Wyoming must review convictions in light of century-old Native American treaty
Amanda Pampuro
DENVER (CN) — A federal judge in the District Wyoming will review a man’s request to enforce a century-old Native American treaty and vacate his decade’s old criminal conviction for hunting without a state permit, as the 10th Circuit decreed in an opinion published Monday.
“We conclude that the district court abused its discretion when it held that it lacked the authority to review the Tribe’s motion for post-judgment relief,” wrote Circuit Judge Jerome Holmes in an 29-page opinion. Holmes, a George W. Bush appointee, noted the lower court is “better positioned” to rule on the merits of the petition.
November will mark 34 years since Tom Ten Bear killed an elk over the Wyoming state line in the Bighorn National Forest. At the time, the Crow Tribe argued against Ten Bear’s prosecution, citing an 1868 Fort Laramie Treaty that granted tribal members the right to hunt beyond their reservation.
The tribe took the case to the 10th Circuit, which in 1995 found Wyoming law “reasonable and necessary for conservation,” based on the 1896 Supreme Court case Ward v. Race Horse, which decided treaty rights were extinguished when Wyoming became a state.
Up until recently, the state of Wyoming used the findings in Crow v. Repsis to prosecute tribal members caught hunting without state permits outside the reservation. In the 2019 Herrera decision however, the Supreme Court threw out the outdated rationale used to prop up Repsis and remanded the former case to state court.
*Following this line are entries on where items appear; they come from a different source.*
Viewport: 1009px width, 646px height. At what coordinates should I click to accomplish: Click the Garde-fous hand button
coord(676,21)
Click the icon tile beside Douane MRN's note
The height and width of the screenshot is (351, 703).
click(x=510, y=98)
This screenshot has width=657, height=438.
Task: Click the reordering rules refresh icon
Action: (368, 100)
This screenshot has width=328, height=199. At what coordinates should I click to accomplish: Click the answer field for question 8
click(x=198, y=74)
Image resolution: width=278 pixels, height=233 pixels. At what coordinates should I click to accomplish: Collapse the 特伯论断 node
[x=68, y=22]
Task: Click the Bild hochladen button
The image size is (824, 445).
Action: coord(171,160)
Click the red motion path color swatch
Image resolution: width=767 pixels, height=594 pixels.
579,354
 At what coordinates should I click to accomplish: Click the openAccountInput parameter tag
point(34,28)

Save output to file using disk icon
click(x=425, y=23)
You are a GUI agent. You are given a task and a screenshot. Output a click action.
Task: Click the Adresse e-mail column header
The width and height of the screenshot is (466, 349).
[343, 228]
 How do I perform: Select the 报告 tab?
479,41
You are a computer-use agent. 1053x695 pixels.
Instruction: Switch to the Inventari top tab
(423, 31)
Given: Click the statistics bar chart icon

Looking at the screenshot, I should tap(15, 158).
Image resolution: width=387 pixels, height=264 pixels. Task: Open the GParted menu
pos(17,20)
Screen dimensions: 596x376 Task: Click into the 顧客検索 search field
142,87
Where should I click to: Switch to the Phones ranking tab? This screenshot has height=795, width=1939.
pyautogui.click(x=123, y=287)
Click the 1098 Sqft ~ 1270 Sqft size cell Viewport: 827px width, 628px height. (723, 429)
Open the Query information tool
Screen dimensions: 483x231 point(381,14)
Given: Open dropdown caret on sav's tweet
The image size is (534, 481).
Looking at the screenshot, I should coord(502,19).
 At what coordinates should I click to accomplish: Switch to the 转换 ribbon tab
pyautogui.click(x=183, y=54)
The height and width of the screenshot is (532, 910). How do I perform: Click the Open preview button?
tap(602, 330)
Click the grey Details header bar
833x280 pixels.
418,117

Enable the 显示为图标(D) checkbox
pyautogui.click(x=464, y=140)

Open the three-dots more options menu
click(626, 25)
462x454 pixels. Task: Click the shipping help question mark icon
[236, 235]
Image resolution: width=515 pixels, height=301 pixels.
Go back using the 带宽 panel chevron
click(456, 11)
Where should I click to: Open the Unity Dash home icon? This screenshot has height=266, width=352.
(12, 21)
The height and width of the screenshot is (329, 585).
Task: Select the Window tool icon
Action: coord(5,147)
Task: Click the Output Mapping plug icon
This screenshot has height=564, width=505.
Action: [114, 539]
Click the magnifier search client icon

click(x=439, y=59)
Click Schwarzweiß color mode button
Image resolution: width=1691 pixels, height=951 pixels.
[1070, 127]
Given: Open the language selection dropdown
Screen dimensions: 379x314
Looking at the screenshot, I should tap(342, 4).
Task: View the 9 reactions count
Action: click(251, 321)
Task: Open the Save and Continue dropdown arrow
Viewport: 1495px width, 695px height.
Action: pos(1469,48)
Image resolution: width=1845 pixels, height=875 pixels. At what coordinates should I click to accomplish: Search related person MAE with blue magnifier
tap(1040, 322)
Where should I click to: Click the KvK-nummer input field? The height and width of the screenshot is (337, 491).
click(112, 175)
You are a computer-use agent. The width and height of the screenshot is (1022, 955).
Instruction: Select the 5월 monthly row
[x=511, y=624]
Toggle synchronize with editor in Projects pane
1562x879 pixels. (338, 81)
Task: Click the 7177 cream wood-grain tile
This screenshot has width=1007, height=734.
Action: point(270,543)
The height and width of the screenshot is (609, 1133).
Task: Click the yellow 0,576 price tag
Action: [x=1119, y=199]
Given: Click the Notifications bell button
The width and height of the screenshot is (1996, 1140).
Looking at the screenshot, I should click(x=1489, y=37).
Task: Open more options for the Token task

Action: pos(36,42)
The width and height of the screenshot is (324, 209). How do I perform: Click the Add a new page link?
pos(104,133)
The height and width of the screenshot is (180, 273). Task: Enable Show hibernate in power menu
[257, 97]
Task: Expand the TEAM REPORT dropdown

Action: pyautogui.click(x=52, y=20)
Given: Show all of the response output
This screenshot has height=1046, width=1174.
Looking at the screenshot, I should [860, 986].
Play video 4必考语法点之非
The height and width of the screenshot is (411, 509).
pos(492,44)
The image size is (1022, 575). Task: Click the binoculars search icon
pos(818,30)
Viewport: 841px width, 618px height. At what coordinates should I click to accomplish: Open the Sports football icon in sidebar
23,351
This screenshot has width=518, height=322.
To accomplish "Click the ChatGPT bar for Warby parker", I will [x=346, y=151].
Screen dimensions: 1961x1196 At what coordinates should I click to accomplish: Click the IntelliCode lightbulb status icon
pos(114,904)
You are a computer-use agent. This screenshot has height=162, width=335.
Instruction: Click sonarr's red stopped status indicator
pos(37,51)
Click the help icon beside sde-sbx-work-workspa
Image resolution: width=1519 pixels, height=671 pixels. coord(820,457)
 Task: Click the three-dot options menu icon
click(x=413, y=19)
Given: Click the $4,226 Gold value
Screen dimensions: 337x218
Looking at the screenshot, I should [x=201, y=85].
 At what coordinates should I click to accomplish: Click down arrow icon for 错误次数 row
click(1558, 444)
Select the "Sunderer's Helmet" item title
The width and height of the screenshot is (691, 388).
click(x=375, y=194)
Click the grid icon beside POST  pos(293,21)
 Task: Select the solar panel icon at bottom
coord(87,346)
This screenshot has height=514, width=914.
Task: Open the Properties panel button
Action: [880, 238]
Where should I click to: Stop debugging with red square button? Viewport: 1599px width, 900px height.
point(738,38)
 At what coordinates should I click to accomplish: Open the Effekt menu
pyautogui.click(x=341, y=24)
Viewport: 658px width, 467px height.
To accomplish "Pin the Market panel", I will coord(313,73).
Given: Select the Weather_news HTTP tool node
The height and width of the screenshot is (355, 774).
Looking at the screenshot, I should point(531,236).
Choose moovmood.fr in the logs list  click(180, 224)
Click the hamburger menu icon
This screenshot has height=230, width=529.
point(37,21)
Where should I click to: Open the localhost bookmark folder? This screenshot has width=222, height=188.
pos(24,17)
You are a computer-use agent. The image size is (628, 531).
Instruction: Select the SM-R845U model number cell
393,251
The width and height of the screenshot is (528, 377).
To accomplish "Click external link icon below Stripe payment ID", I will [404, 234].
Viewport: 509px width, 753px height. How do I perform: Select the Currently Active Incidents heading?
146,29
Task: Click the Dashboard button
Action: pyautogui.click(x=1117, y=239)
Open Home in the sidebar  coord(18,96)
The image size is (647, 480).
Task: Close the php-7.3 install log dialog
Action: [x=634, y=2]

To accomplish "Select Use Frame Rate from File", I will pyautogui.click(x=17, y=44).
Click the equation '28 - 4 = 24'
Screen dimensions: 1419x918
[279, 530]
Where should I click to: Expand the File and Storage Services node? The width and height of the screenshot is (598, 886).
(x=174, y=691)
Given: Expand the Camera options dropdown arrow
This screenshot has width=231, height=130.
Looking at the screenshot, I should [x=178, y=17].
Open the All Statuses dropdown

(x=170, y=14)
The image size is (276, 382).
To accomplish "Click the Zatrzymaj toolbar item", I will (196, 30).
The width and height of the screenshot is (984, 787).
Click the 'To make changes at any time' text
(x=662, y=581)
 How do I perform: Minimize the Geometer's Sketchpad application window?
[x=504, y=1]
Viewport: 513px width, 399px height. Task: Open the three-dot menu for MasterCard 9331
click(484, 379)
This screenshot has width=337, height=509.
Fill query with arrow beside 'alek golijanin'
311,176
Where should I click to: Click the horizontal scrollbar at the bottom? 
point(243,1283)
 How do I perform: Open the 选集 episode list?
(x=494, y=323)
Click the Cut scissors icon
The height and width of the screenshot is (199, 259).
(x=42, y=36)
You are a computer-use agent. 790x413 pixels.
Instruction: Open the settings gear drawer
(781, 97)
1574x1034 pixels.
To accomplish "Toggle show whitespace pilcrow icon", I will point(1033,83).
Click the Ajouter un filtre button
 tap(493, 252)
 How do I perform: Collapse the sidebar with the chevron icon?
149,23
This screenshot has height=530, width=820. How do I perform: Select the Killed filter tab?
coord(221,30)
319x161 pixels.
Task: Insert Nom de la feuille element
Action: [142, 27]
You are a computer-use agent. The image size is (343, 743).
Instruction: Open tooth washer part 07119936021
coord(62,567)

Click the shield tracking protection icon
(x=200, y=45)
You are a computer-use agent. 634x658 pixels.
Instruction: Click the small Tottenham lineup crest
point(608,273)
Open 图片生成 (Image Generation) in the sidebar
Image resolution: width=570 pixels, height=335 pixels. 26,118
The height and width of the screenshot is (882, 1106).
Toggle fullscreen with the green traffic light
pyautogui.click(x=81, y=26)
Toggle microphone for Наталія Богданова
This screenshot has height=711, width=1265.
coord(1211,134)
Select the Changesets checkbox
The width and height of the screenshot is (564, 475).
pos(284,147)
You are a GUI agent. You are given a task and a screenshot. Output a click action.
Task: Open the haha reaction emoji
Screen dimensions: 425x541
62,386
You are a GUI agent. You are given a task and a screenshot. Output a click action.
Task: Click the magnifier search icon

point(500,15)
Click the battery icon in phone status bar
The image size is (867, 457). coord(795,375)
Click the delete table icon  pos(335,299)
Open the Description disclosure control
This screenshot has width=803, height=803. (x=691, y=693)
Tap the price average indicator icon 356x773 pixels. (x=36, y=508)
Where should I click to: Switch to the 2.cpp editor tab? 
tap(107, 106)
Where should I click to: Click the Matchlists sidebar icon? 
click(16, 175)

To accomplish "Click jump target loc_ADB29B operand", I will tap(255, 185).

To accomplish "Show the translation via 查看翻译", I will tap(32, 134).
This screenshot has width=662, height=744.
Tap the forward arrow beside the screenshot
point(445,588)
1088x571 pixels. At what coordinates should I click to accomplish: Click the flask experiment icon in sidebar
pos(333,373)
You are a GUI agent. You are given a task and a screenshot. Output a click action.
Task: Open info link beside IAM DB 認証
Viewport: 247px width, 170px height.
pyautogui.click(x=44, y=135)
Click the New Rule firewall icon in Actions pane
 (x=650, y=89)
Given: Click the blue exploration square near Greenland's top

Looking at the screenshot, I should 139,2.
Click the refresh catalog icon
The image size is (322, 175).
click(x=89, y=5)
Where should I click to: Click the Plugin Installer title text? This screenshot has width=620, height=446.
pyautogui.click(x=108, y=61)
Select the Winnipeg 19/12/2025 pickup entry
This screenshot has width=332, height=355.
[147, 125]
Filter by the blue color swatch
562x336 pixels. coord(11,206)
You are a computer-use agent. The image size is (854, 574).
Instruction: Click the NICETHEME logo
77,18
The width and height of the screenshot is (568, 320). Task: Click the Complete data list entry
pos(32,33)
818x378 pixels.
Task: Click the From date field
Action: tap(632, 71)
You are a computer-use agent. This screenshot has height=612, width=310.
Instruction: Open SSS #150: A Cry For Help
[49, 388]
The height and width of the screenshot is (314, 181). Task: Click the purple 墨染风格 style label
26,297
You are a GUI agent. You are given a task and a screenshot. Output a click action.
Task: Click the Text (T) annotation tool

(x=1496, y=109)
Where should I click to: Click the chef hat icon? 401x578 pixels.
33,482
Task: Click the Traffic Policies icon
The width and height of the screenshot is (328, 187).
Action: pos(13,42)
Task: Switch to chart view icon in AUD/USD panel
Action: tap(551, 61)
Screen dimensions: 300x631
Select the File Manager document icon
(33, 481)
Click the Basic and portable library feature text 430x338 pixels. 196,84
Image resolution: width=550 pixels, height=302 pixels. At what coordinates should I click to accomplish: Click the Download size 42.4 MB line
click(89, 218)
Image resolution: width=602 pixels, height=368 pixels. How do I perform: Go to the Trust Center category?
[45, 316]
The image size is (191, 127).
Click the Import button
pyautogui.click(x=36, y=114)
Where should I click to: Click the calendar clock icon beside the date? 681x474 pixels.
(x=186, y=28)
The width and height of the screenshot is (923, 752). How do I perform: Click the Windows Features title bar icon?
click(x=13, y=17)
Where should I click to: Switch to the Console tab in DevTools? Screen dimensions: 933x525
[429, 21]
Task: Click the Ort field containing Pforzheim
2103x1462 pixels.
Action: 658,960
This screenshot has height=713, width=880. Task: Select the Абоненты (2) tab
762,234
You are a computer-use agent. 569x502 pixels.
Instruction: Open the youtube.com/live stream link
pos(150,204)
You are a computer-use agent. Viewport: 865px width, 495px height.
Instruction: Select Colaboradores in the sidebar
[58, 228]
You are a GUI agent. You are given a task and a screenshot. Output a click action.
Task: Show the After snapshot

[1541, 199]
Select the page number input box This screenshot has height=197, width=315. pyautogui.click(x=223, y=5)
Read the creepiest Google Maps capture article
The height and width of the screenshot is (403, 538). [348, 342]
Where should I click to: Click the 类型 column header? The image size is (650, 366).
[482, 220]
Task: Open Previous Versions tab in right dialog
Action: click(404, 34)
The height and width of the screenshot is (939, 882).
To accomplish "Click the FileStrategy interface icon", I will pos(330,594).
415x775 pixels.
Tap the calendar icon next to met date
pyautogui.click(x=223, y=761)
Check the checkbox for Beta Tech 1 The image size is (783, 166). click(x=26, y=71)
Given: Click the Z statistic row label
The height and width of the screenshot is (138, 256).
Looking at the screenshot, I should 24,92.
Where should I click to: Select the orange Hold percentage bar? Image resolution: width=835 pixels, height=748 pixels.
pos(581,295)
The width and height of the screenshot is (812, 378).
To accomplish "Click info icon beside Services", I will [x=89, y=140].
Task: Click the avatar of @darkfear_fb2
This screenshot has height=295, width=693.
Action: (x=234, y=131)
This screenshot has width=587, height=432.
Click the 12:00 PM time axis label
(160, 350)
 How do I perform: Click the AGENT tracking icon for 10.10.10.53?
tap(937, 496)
In response, the Crow Tribe sought to bring back Repsis in order to bury it once and for all. Judge Alan B. Johnson, appointed by Ronald Regan to preside in the District of Wyoming, initially denied the tribe’s corrective Rule 60 motion in June 2021 after finding he did not have the authority to overturn the 10th Circuit’s ruling.
When a judgment is reversed, a Rule 60 motion can be used to review other rulings that had relied on it. The tribe therefore appealed to the 10th Circuit.
“The Tribe claims that while a district court may not grant Rule 60(b) relief because it believes an appellate court’s decision was erroneous, it need not seek the permission of an appellate court to find that there has been a change in legal or factual circumstances — regardless of the appellate court’s grounds for the prior decision,” Holmes wrote. “We agree with the Tribe.”
Holmes was joined on the opinion by Bill Clinton-appointed Senior Circuit Judge Mary Beck Briscoe and Barack Obama-appointed Circuit Judge Nancy Moritz. The panel declined to simply grant the Crow Tribe’s request reasoning that it may have been missing other important pieces of the case.
“On remand, the district court will be able to more thoroughly consider the parties’ arguments concerning the Occupation and Conservation Necessity Rationales, including the recent issue preclusion holdings in the Herrera state court proceedings and the import of the Conservation Necessity Rationale in Bighorn National Forest,” Holmes wrote.
Additionally, further proceedings in the district court would give the 10th Circuit “a crystalized record of the district court decision so we may be better situated to evaluate it in the event of future appeals,” Holmes explained.
Native American Rights Fund attorneys representing the Crow Tribe consider the decision a victory.
“The Crow Tribe negotiated a treaty with the United States that reserved for its citizens a right to continue to hunt off its reservation,” said attorney Wesley James Furlong in a statement. “Today, the Tenth Circuit allowed the Crow Tribe its day in court to assert its treaty right against the State of Wyoming’s attempts to restrict that right, in clear violation of Wyoming v. Herrera.”
The Wyoming Attorney General’s Office did not immediately respond to a request for comment.